Last year, when mobile browsing surpassed desktop for the first time, we’ve experienced a milestone the consequences of which affect all online businesses to a large extent. It is crucial for companies to establish a solid mobile presence. This, needless to say, goes well beyond creating a responsive or adaptive website design.
Recommender systems and other solutions that aim to create personalized experiences for customers are undoubtedly and deservedly an area of focus on desktop. However, tailoring user journeys to the customer’s needs and preferences is even more important on mobile for a number of reasons and mobile personalization requires a slightly different approach.
Let’s take a look at the main challenges and opportunities the mobile medium poses and how these can be effectively tackled and leveraged by means of mobile personalization efforts.
The above graphic is taken from Sitecore’s recently published report titled “Mobile is eating the world”. It presents the main areas of focus for mobile personalization.
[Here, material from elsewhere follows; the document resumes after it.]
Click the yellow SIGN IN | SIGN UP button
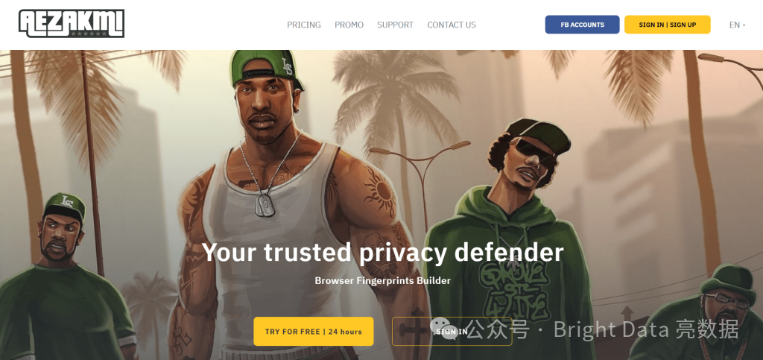 click(x=667, y=25)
Let’s look at some of these areas separately and in greater detail.
The increasing size of mobile screens was a salient tendency of the past couple of years. However, usability and convenience establish very clear limits to this trend. Limits that we’ve most possibly reached – or even surpassed, as someone who ever tried to type with one hand on a 6-inch screen phone might argue. However, even on these large screens, size is still a non-negligible factor when designing mobile experiences and interfaces.
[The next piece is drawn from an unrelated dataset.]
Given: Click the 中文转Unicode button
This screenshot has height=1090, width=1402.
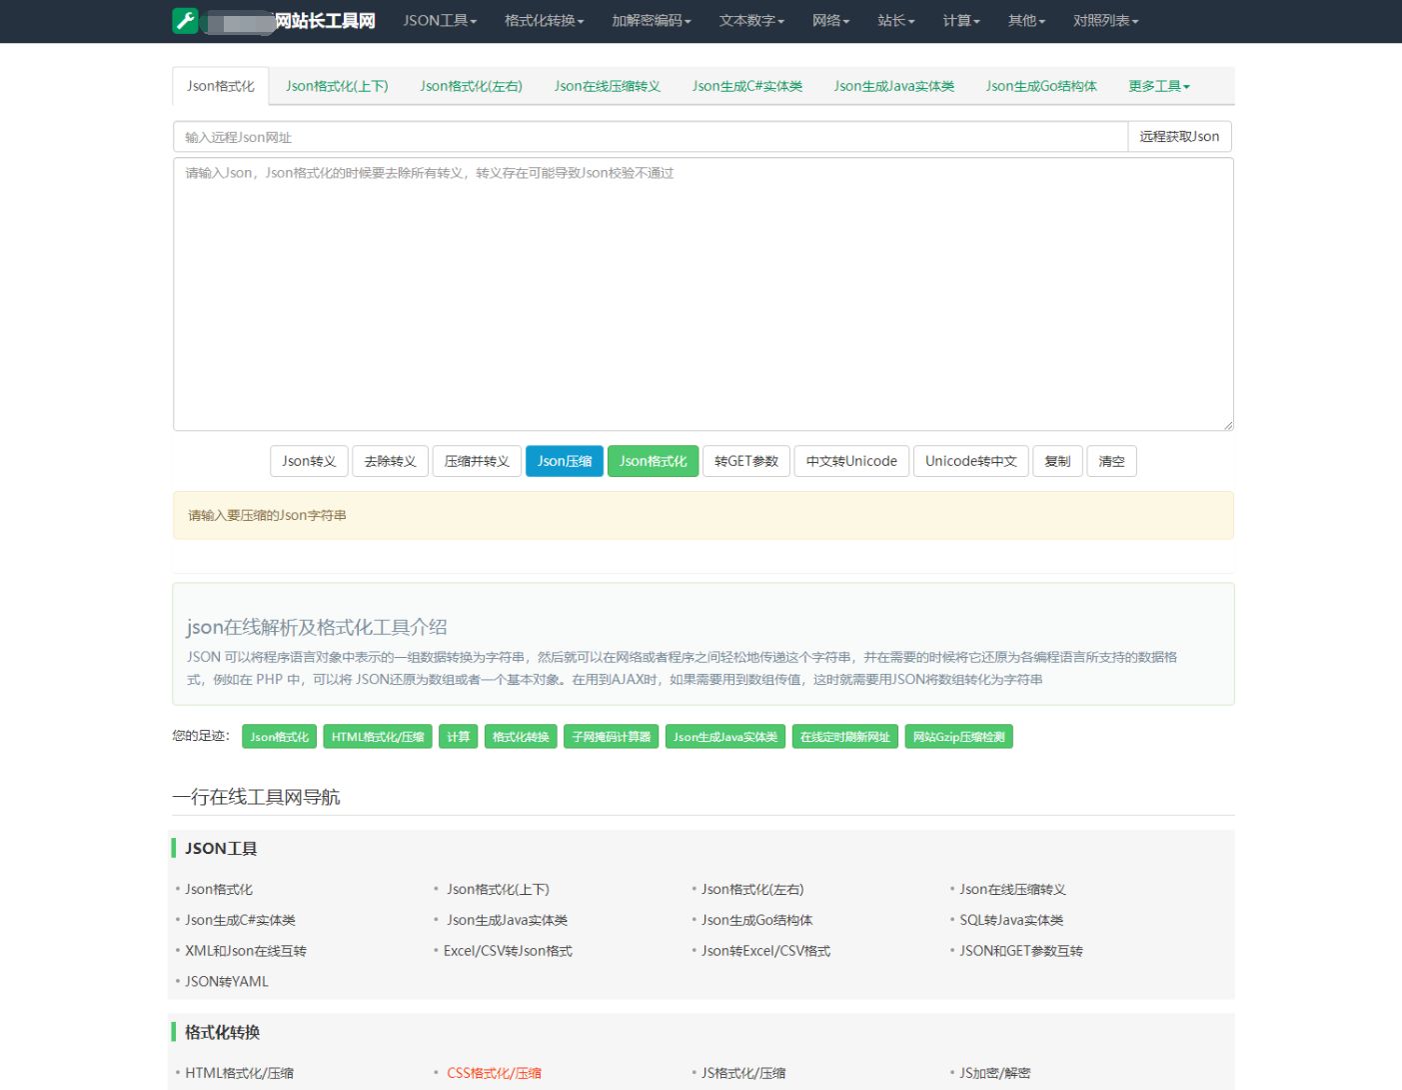Looking at the screenshot, I should click(x=851, y=461).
Screen size poses two major challenges that mobile personalization techniques can effectively tackle. Firstly, and most obviously, you simply cannot display as many items on a 5-inch screen, as on a desktop device. Coupled with the fact that website navigation is still somewhat cumbersome on mobile devices, this makes the relevance of items featured on a page particularly important on mobile.
Also, due to the navigational limitations of the medium, the main purpose product recommendations should serve on a mobile site is to always provide a “next step” for browsing customers. For instance, in the form of related or similar content boxes. On desktop, there is a much wider playing field for such systems. Netflix recently said that they deliberately incorporate some recommendations that don’t fit the user’s profile for diversity and discovering latent preferences. However, on mobile, it is perhaps wiser if personalization efforts are aimed at creating a relevant and continuous experience in a narrower sense.
Time and place are crucial to creating relevant and truly personalized experiences on mobile. While classical geo-location based applications and practices exist for a relatively long time, a new breed of micro-location tracking tools can break new ground for mobile personalization.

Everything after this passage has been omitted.